Ampex, Jack Mullin, The Magnetophone & Welte
By Richard Simonton, Jr.

I have just caught up with a week's worth of MMD and now feel
completely overwhelmed by the potential for unlimited speculation and
the impossibility of expecting historical accuracy on any subject.

Of course, the Welte T-100 recording process remains a tantalizing
mystery which invites speculation.  But even words written in tribute
to the memory of my father by people who knew him have begun to enlarge
on the facts and add fertilizer to the legend.  Well, as he once said
to me about notoriety, "The most you can hope for is that they spell
your name right."

Without arguing whether instant playback of Welte master rolls was
feasible, I would like to restate the obvious.  It is generally
accepted that the ink was electrically-conductive, from which I infer
that it could be read for playback.  After the master had been thus
approved, it was punched and used in the process of perforating copies
for distribution.

The point I want to make is that the inked master and the punched
master must have been one and the same.  There was no translation from
one medium to another.  If they had been different, then any number of
perforated "master" rolls could have been made from the ink record.
Evidence suggests that there were never two or more perforated "Master"
rolls of the same performance.

Regarding the Magnetophone, which has been discussed in relation to
recording the Welte rolls, I can add some details.  First of all,
Magnetophones recorded on tape, not wire or steel bands.  From as early
as about 1934, AEG made tape recorders very much like those we know
today, but with limited frequency response and distortion at 5 or 6

In 1939, while testing a new model, one of the engineers accidentally
sent the recording circuit into oscillation and suddenly the quality
skyrocketed.  Thus was born the phenomenon of high-frequency bias.  All
through WW2, the Germans were recording with superb fidelity, time-
shifting Hitler's speeches, and broadcasting symphony concerts at all
hours of the night.

Jack Mullin, with the US Army Signal Corps, was listening and became
suspicious of the quality coming through his short wave receiver.  Were
the orchestras actually performing lengthy symphonies in the middle of
the night?  Or were the performances somehow transcribed?  Allied
Intelligence was aware of no German recording device capable of this
quality or uninterrupted program length.

(Jack claimed that if the machines had been considered classified
information by the Nazis -- in other words, a secret -- we Americans
would have known about them long before.)  The answer came almost
immediately after the end of the war, when Jack was given a
demonstration of the perfected Magnetophone at a radio station near
Frankfurt.  To quote his reaction, "I just about flipped."
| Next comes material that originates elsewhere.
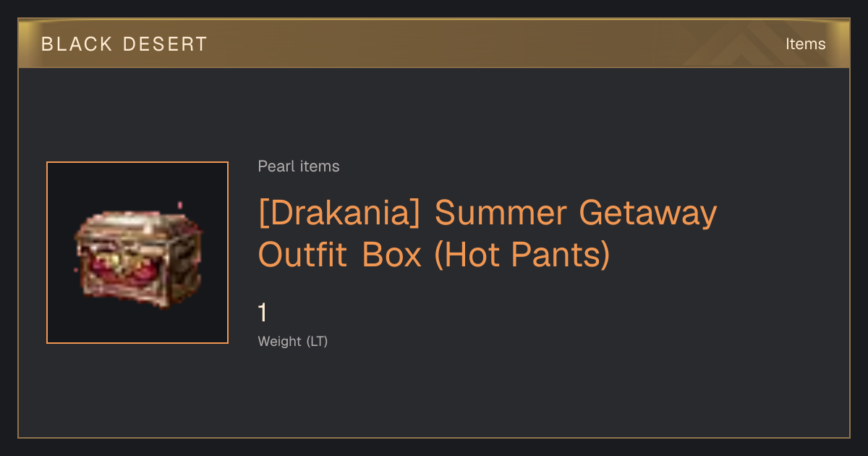
Task: Click the "Outfit Box" words in title
Action: pos(340,254)
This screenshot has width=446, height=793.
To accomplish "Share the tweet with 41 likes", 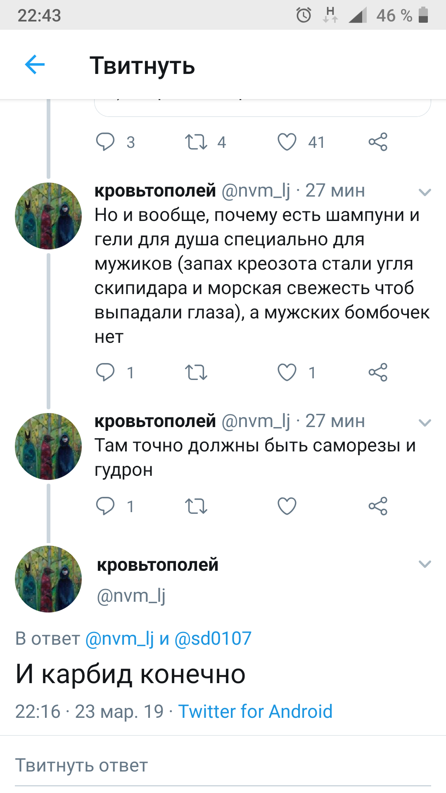I will click(x=378, y=142).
Jack acquired two Magnetophones and 50 rolls of German tape and sent
them home as souvenirs of war.  After reassembling them and rebuilding
the electronics with American parts, he gave a demonstration of the
system in San Francisco.   A man named A. M. Poniatoff was present that
night.  He owned a small company (6 employees) which had been
manufacturing motors for radar devices during the war.  The company's
name, Ampex, was taken from his initials, with "ex" added from
(possibly) the words "experimental" or "excellence."

Jack Mullin began recording Philco Radio Time with Bing Crosby in
August of 1947, using his Magnetophones.  Meanwhile, Ampex began design
and production of the Model 200 tape recorder, of which 112 were made,
and numbers 1 and 2 were delivered to Jack Mullin in May of 1948.
Concurrently, 3M began providing magnetic tape to take the place of
Jack's original 50 rolls from Germany and Bing Crosby Enterprises became
the distributor of the Ampex product.

How do I know all this?  In 1984, I produced a video documentary of
Jack Mullin telling his story and displaying his collection of rare
audio equipment including those two Magnetophones.  He still had the
original 30 ips master tape of that first Bing Crosby Show from 1947,
and he played it on the Magnetophone while making a copy for me on an
Ampex.  The quality of that copy, which I treasure, still sounds
fantastically good, even in this digital age.  It is exceptionally
clean and quiet.

All of this ties in with Welte again.  It was through Jack Mullin that
my father arranged to have demo tapes made at a radio station in or
near Freiburg in early 1948.  The signal of the piano in the home of
Karl Bockisch was sent over telephone lines to the Magnetophone in the
studio, (exactly the way my father was distributing Muzak in Los
Angeles at that time).  It was then that my father was tipped-off that
the French officials intended to confiscate the tapes, so an employee
of the station smuggled them out of the country.  That employee was
rewarded with American citizenship, with my father as sponsor, and
became a distinguished university professor.

After Columbia Records heard the demo tapes, they signed a contract
with my father to go to Germany and do a series of Welte master piano
recordings that could be issued on the new long-playing records.  Jack
Mullin again helped out by arranging for the loan of a Magnetophone to
use in the Bockisch home.  That first series of records was highly
successful, and my father went to Germany again in 1952, this time with
a new Ampex recorder (which, incidentally, I still use).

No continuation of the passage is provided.